I purchased a PC60G Wireless Internet Card, i was able to get it working and able to connect to my fathers modem wirelessly to my computer and was also able to bridge my wireless connection with my Local Area Connection which is the connection to my xbox live for my xbox360 which is transfered by a ethernet cord from my computer to my xbox360 but the problem is that about 20 or 30 mins in connectivity on xbox live everything disconnects and i look at my computer and see that the wireless internet is disconnected and so when i stop the bridge between the two connections the wireless internet comes back online. *The problem is that whenever the connections are bridged 30 minutes in my wireless internet disconnects from the internet and my xbox live says it lost connection.*


----------



## 2xg (Aug 5, 2009)

Hello *LegatoTheGunman* and Welcome to TSF!

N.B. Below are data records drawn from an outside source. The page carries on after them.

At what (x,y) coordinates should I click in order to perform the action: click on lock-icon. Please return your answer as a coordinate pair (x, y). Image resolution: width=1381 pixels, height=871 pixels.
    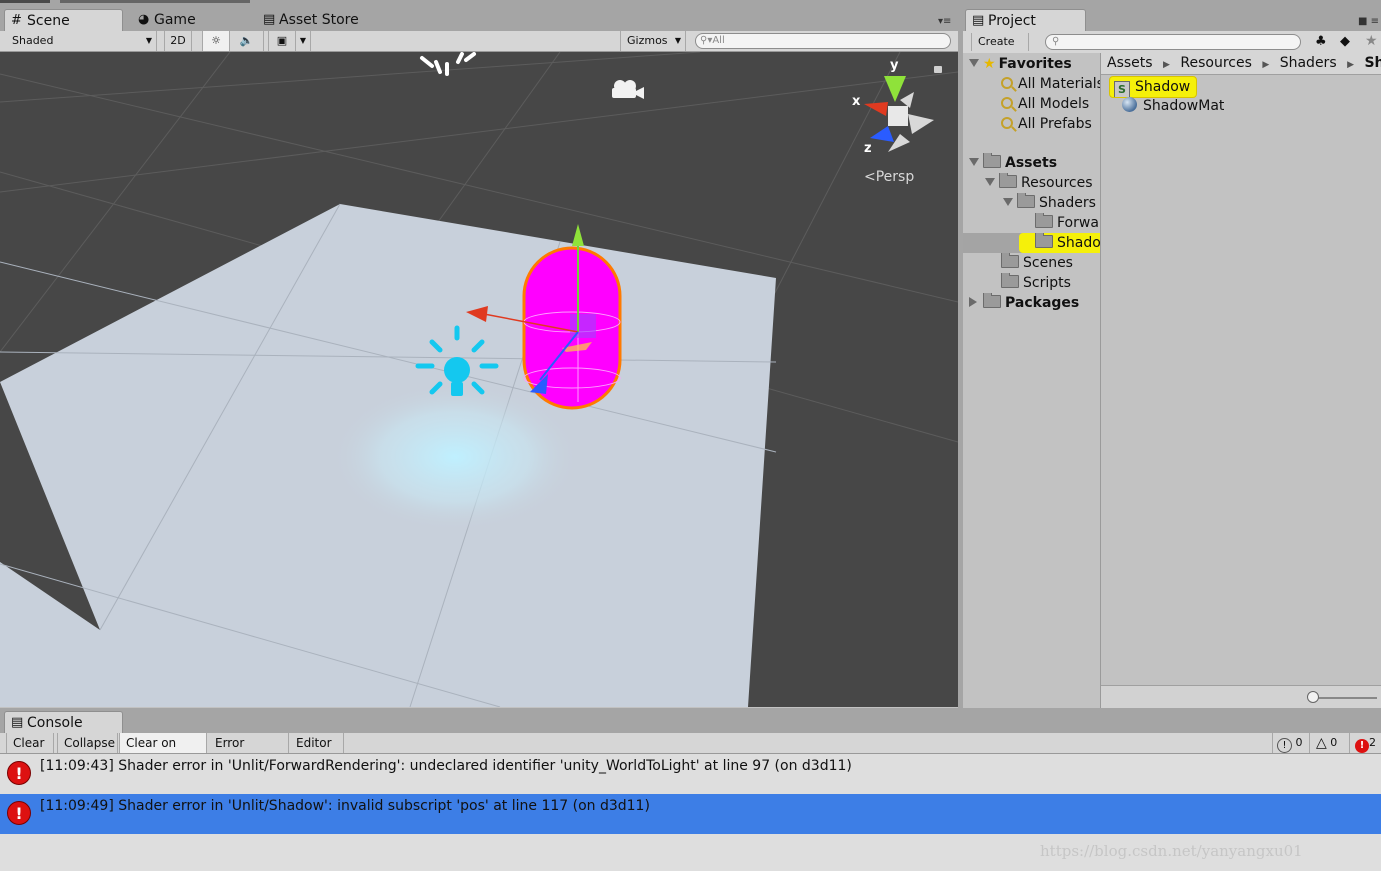
    Looking at the image, I should click on (938, 70).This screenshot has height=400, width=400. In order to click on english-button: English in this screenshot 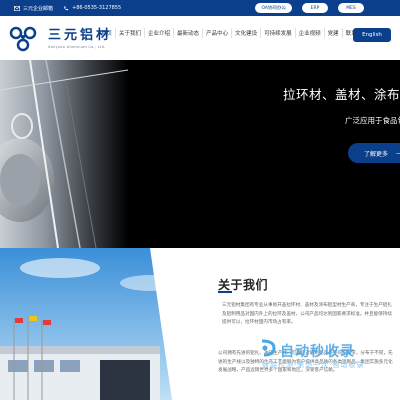, I will do `click(372, 35)`.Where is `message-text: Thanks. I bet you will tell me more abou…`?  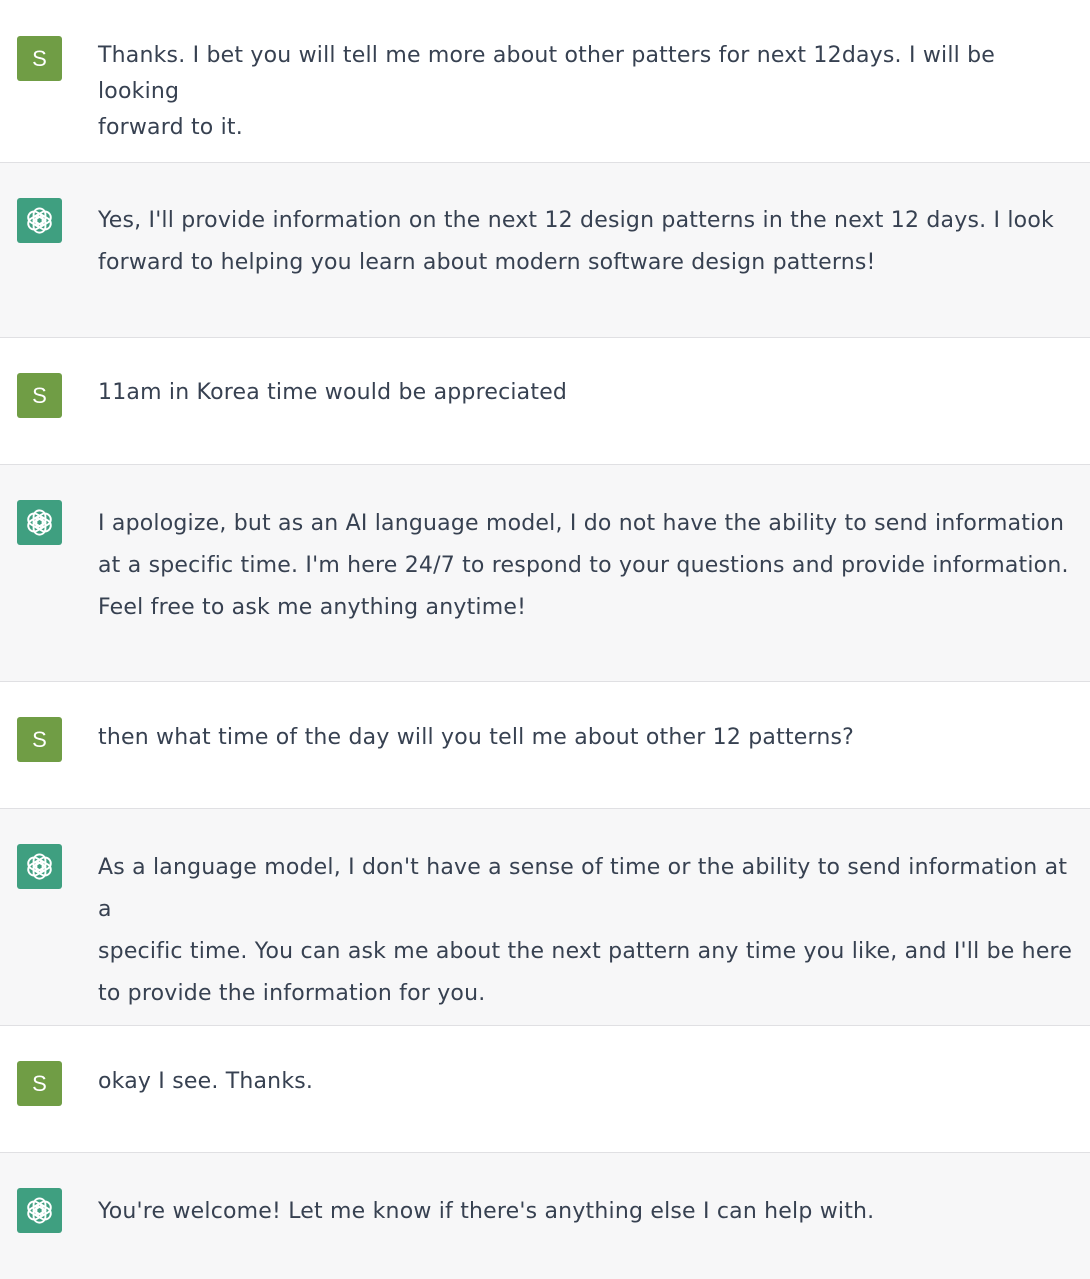 message-text: Thanks. I bet you will tell me more abou… is located at coordinates (547, 92).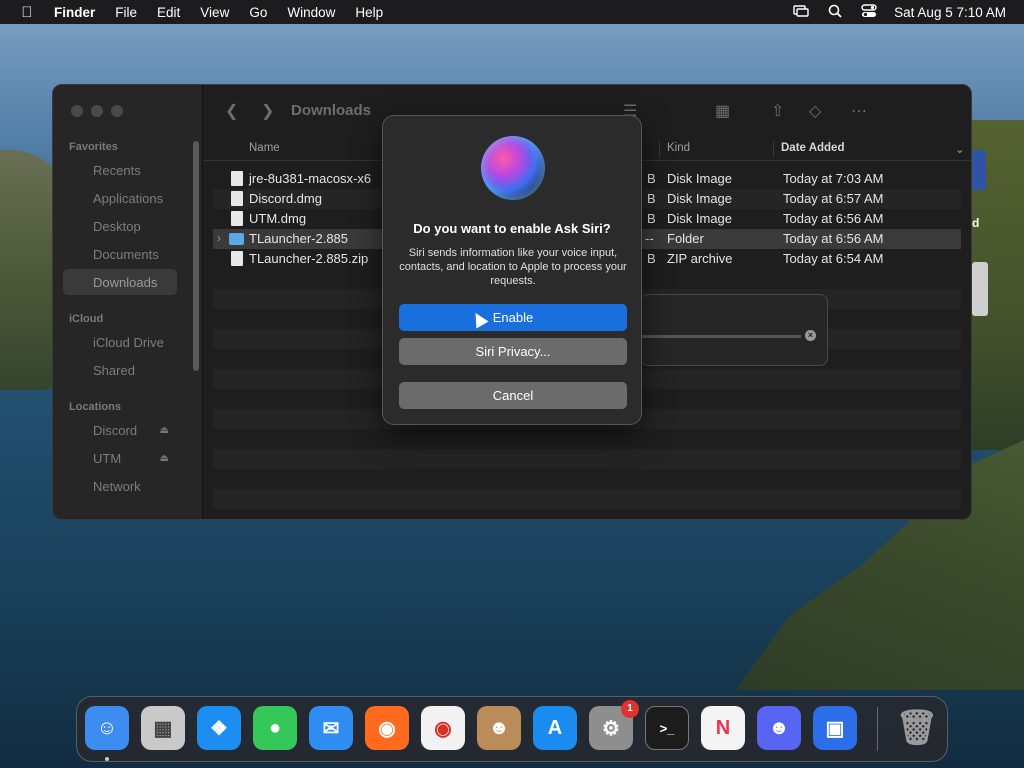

Let's try something simple to start off, see if this helps, if not please let us know.
Remove the Bridge from your computer, then restart the computer.
Unplug the Network Cable from your Xbox360
Then re-create a new Bridge, then plug the network cable to the Xbox360
Turn on your Xbox360 and test your connection.


----------



## monicajae (Jun 30, 2010)

i am wondering what the outcome to your suggesstion is. mine started to work and great. then i left it alone for a while and couldn't reconnect. any ideas?


----------



## 2xg (Aug 5, 2009)

*monicajae*....If you need assistance regarding your issue please Create your own Thread. Thanks.


monicajae said:


> i am wondering what the outcome to your suggesstion is. mine started to work and great. then i left it alone for a while and couldn't reconnect. any ideas?


----------